Elizabeth and her husband had gone west and settled on a prairie farm in Manitoba. She had never been home since. Perhaps her pride kept her away, for she had the Ingelow share of that, and she soon discovered that her family's estimate of James Sheldon had been the true one. There was no active resentment on either side, and once in a long while letters were exchanged. Still, ever since her marriage, Elizabeth had been practically an outsider and an alien. As the years came and went the Ingelows at home remembered only at long intervals that they had a sister on the western prairies.

One of these remembrances came to Charlotte Ingelow on a spring afternoon when the great orchards about the Grange were pink and white with apple and cherry blossoms, and over every hill and field was a delicate, flower-starred green. A soft breeze was blowing loose petals from the August Sweeting through the open door of the wide hall when Charlotte came through it. Ellen and George were standing on the steps outside.

"This kind of a day always makes me think of Elizabeth," said Charlotte dreamily. "It was in apple-blossom time she went away." The Ingelows always spoke of Elizabeth's going away, never of her marrying.

"Seventeen years ago," said Ellen. "Why, Elizabeth's oldest child must be quite a young woman now! I--I--" a sudden idea swept over and left her a little breathless. "I would really like to see her."

"Then why don't you write and ask her to come east and visit us?" asked George, who did not often speak, but who always spoke to some purpose when he did.

Ellen and Charlotte looked at each other. "I would like to see Elizabeth's child," repeated Ellen firmly.

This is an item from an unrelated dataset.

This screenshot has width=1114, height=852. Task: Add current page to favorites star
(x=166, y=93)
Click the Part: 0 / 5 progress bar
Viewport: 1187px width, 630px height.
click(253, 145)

"Do you think she would come?" asked Charlotte. "You know when James Sheldon died five years ago, we wrote to Elizabeth and asked her to come home and live with us, and she seemed almost resentful in the letter she wrote back. I've never said so before, but I've often thought it."

"Yes, she did," said Ellen, who had often thought so too, but never said so.

"Elizabeth was always very independent," remarked George. "Perhaps she thought your letter savoured of charity or pity. No Ingelow would endure that."

"At any rate, you know she refused to come, even for a visit. She said she could not leave the farm. She may refuse to let her child come."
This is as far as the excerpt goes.